Record set:
[Start of Attachment]

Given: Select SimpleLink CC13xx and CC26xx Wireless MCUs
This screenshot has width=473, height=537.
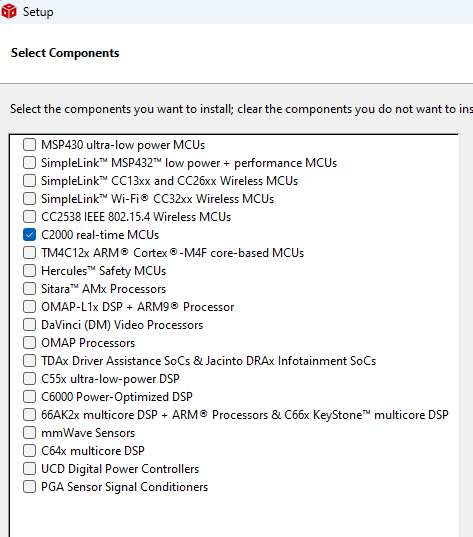Looking at the screenshot, I should point(29,180).
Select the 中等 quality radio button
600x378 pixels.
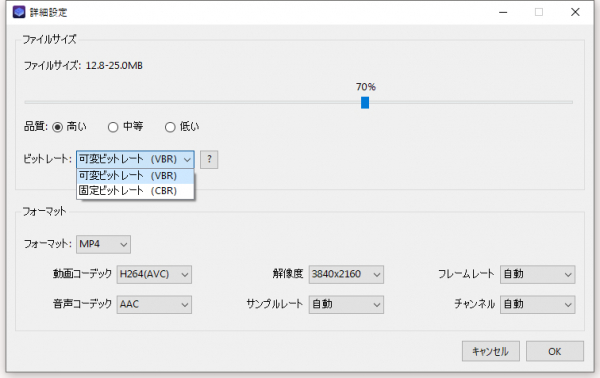pyautogui.click(x=113, y=127)
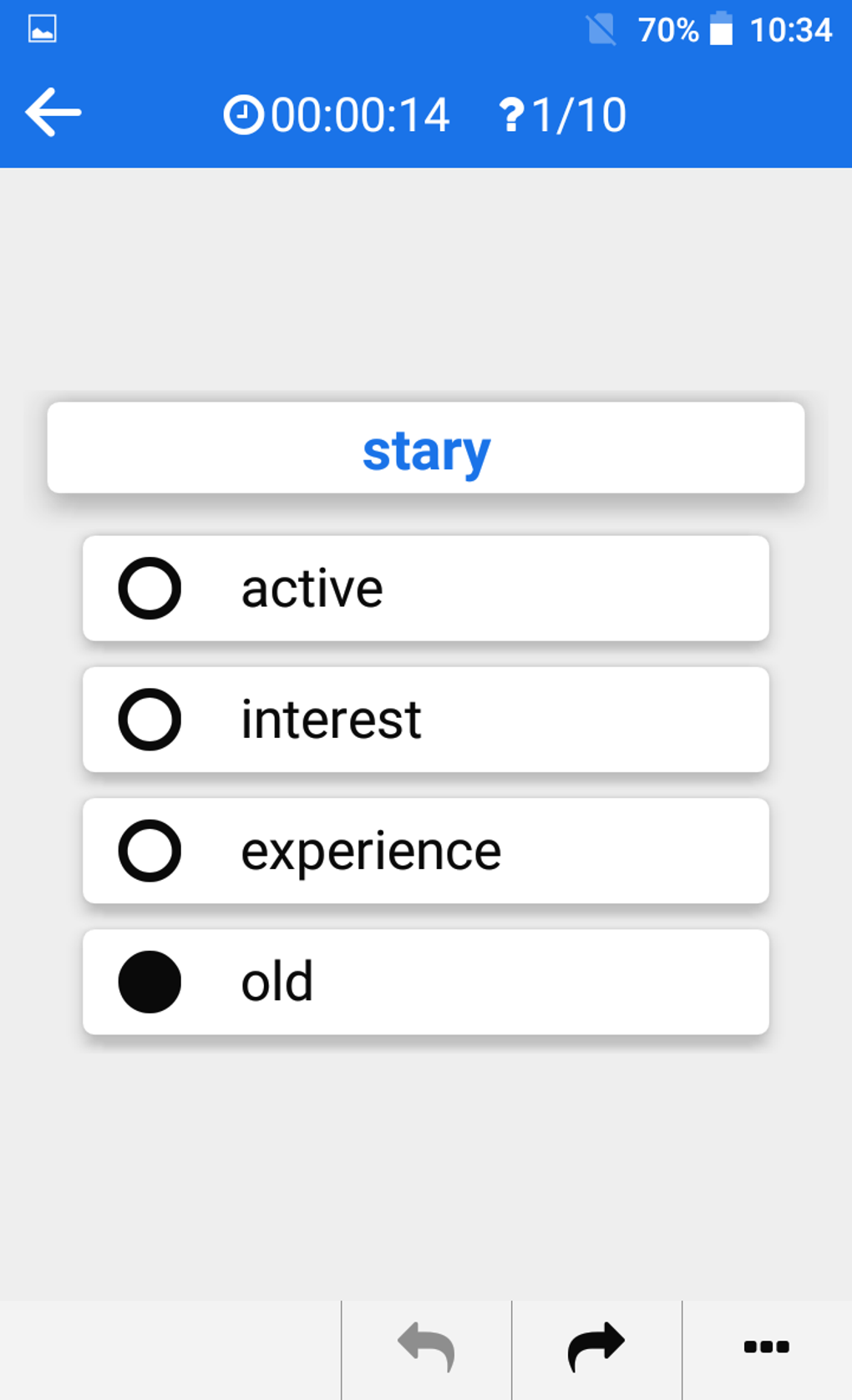Open the three-dot more options
Image resolution: width=852 pixels, height=1400 pixels.
click(766, 1347)
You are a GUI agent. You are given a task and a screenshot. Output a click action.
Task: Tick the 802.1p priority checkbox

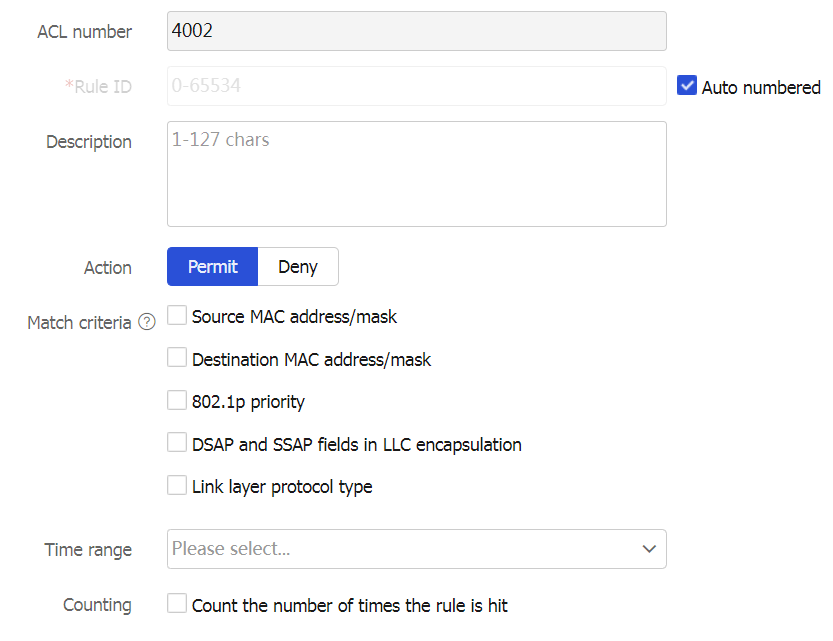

[End of Attachment]

What to produce: Omit the pictures and please write out exactly the lines between the one containing "You are a GUI" and the last line of the entries, both included.

Answer below:
You are a GUI agent. You are given a task and a screenshot. Output a click action.
Task: Tick the 802.1p priority checkbox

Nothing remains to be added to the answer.